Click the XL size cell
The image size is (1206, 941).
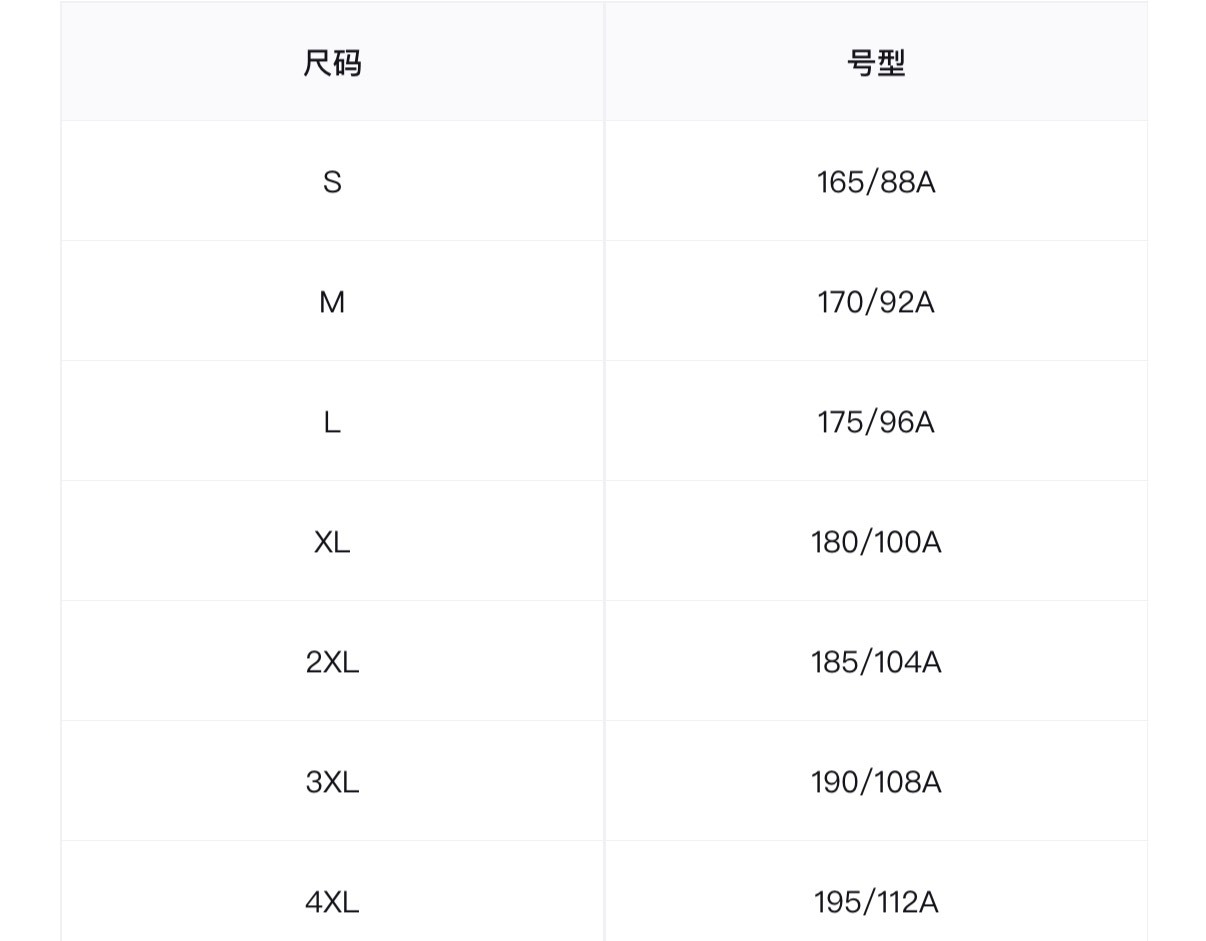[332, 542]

• • • • •

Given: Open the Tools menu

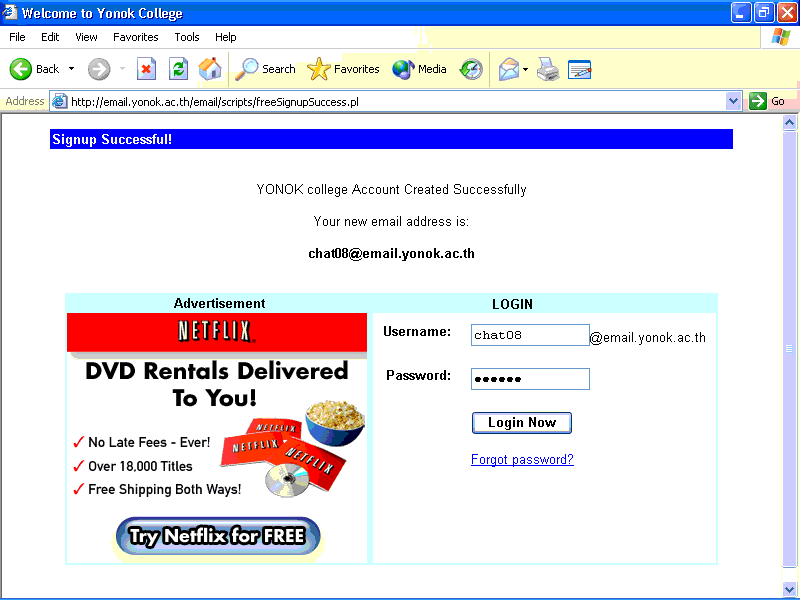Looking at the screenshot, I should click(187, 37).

• • • • •

**INSTRUCTIONS FOR THE TASK:**
Show each line of the listing above that contains the word "size", copying each such line in full.

**WRITTEN RESPONSE:**
Click the XL size cell
The image size is (1206, 941).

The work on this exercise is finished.